E' stato il giocatore più giovane ad aver partecipato agli ultimi Mondiali in Sudafrica, è un centrocampista offensivo e in Danimarca è paragonato da molti al nuovo Michael Laudrup. Per il momento in comune con l'ex stella della Juventus ha solo la maglia dell'Ajax, ma su Christian Eriksen sono già puntati i riflettori dei più importanti club europei. Eriksen, classe 1992, nel 2008 ha vinto il premio di miglior talento danese e Martin Jol, tecnico che lo ha fatto esordire in Eredivisie lo ha paragonato ad altri grandi numeri 10 del vivaio dei lancieri: Van der Vaart e Sneijder. In esclusiva a Calciomercato.com il procuratore del giocatore, Martin Schoots, ci ha raccontato qualcosa di più sul giocatore in orbita del Milan.

"In Danimarca e in Olanda molte volte mi chiedono se Eriksen potrà essere il nuovo Laudrup. Può essere ma a noi non interessa, l'importante è che ora e in futuro si possa vedere il miglior Christian Eriksen possibile - esordisce Schoots -. Da quando c'è stato il cambio in panchina tra Jol e Frank De Boer (che l'ha già avuto nella Primavera), ha trovato continuità diventando un giocatore importante anche nella nazionale danese".

Nonostante la giovanissima età, il talento di Eriksen è sulla bocca di tutti gli operatori di mercato già da tempo. "A 14 anni ha fatto un training camp col Chelsea conquistandosi l'opportunità di tornare l'edizione successiva. Cosa che ha fatto ma il trasferimento a Londra non andò in porto perché a 15 anni c'era ancora la scuola e non era il momento di lasciare la Danimarca".

Non solo il Chelsea, ma anche Barcellona e Milan. "A 16 anni ha fatto una settimana coi blaugrana che però non voleva pagare il trasferimento all'Odense per un ragazzo così giovane, avendo alle spalle una grandissima cantera. Infine il Milan l'ha testato ma i rossoneri non hanno trovato l'accordo con l'Odense. Ora è all'Ajax, il massimo per lui, visto che può giocare da titolare nonostante l'età giovanissima. Ad Amsterdam sta benissimo".

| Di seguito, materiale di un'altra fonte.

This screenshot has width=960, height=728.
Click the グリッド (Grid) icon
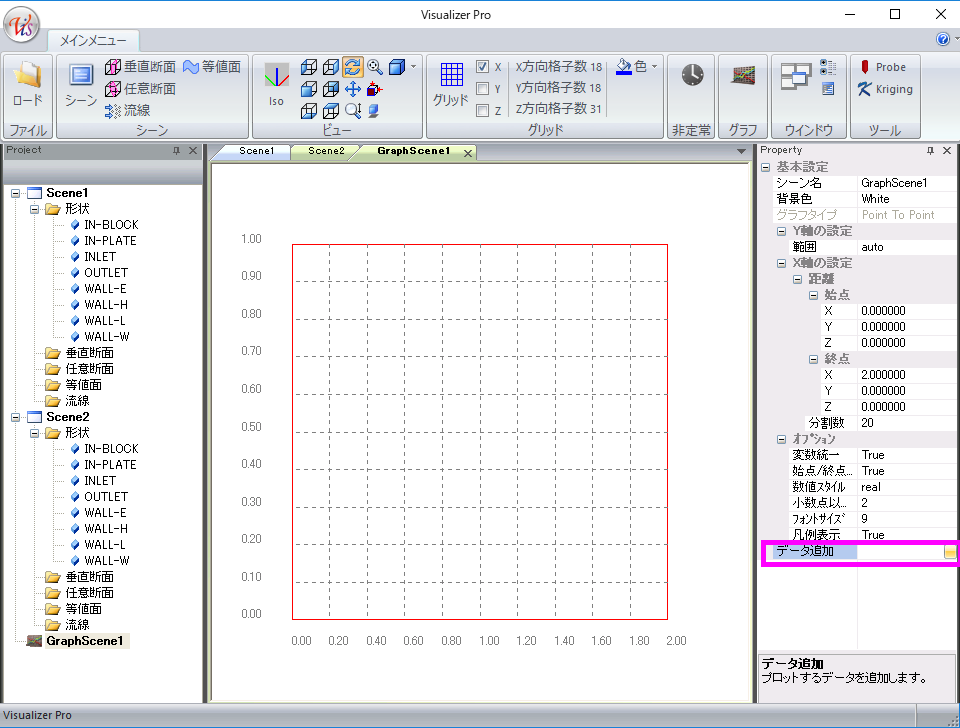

Giocatore duttile, che può giocare da trequartista e da centrocampista, "il ruolo naturale di Christian è quello di un numero 10. Distribuisce il pallone, ha una buona corsa e senso della posizione. In più sa fare anche gol, basti pensare che in 10 partite nella Primavera dell'Ajax segnò 13 reti (sotto la guida di Frank de Boer)".

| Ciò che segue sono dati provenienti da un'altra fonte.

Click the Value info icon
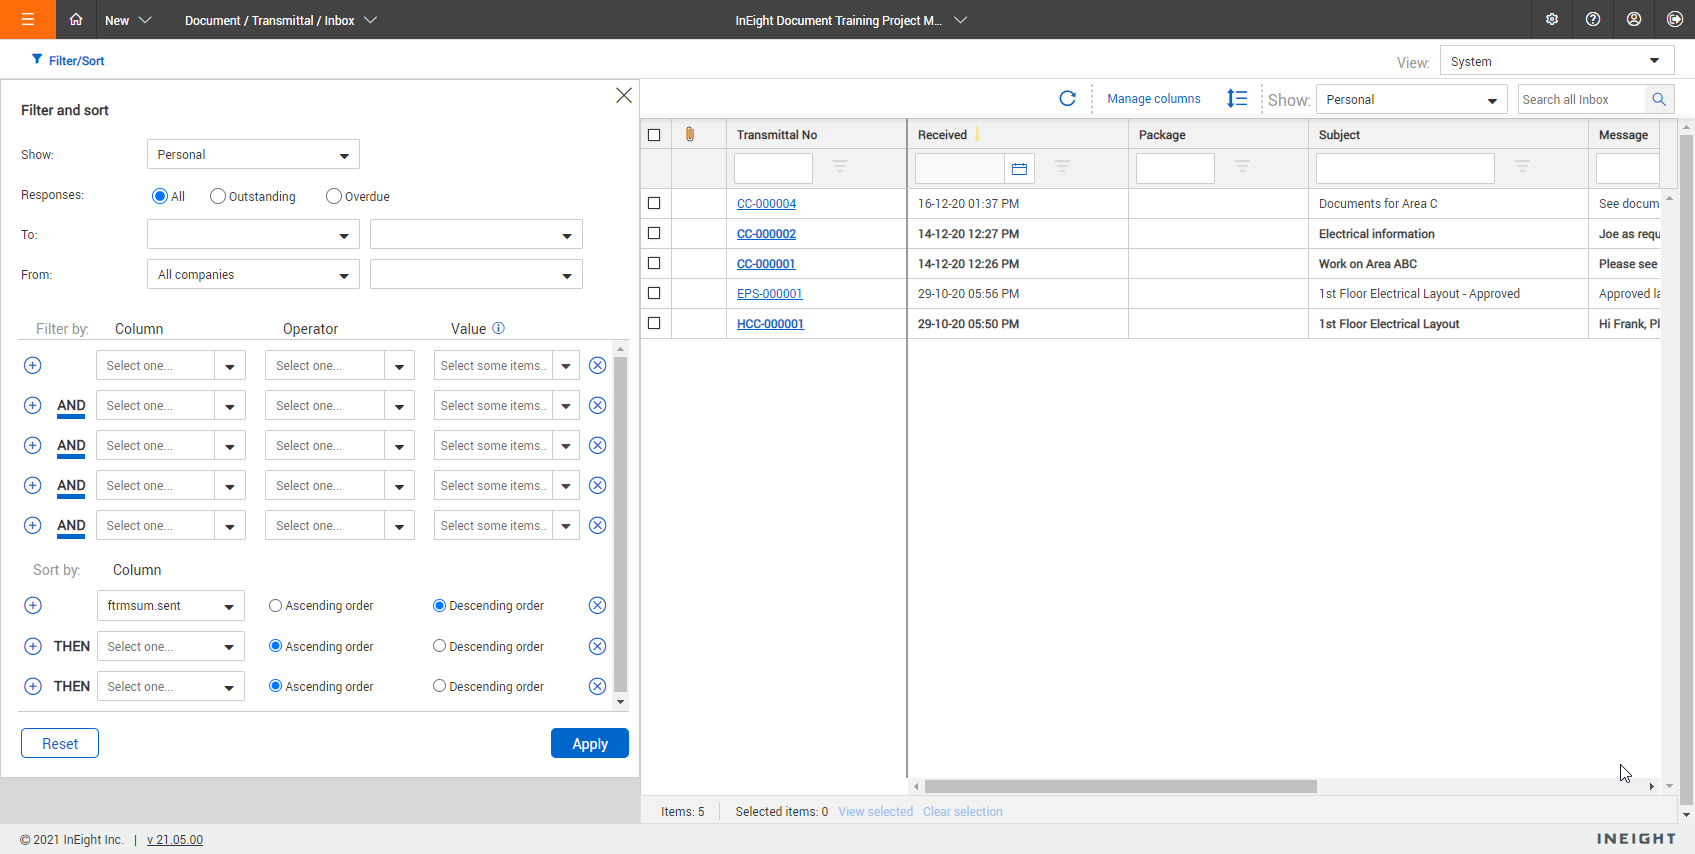The height and width of the screenshot is (854, 1695). tap(498, 328)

Il Milan, pur non avendo trovato un accordo ai tempi dell'Odense, non ha perso di vista il talentino danese: "So che lo seguono ancora - rivela Schoots -, lo conoscono bene. Tutti gli addetti ai lavori sanno le qualità di Eriksen che si mise in grande luce alla Nordic Cup in Svezia con la under 17 danese. Vinsero con l'Inghilterra 6-1 e Christian fece un grande partita. Da allora osservatori di club inglesi, tedeschi, spagnoli e anche il Milan lo seguono con grande interesse".

Proprio dalla Germania la scorsa estate arrivò una grande offerta da un top club che però il giocatore ha rifiutato "perché sta bene all'Ajax e vuole crescere come giocatore e conquistarsi il posto da titolare qui prima di parlare di qualsiasi altra squadra". Il Milan però ha dalla sua parte due vecchie conoscenze del campionato italiano: Jon Dahl Tomasson e Thomas Helveg. Specialmente l'ex esterno dell'Udinese, che ha finito la carriera all'Odense e ha conosciuto Eriksen nelle giovanili, l'ha consigliato caldamente al club rossonero.

Nessuna fretta però, né da parte del giocatore e del suo agente, né da parte delle società. La giovane età del trequartista rema dalla sua parte anche se all'Ajax è già considerato un punto fermo. Con la cessione di Emanuelson e Suarez "è possibile che la società lo responsabilizzi ancora di più".

"La pressione però a Christian piace, lo stimola a dare di più. Non è un ragazzo che scappa, anzi, non ha paura delle responsabilità". Qualità che potrebbero servire per sfondare anche nel campionato italiano "Non è facile dire se sia già pronto. Bisogna fare le cose al momento giusto e per il momento la cosa giusta è crescere all'Ajax. Col talento che ha può fare bene in tutti i campionati europei" conclude Schoots.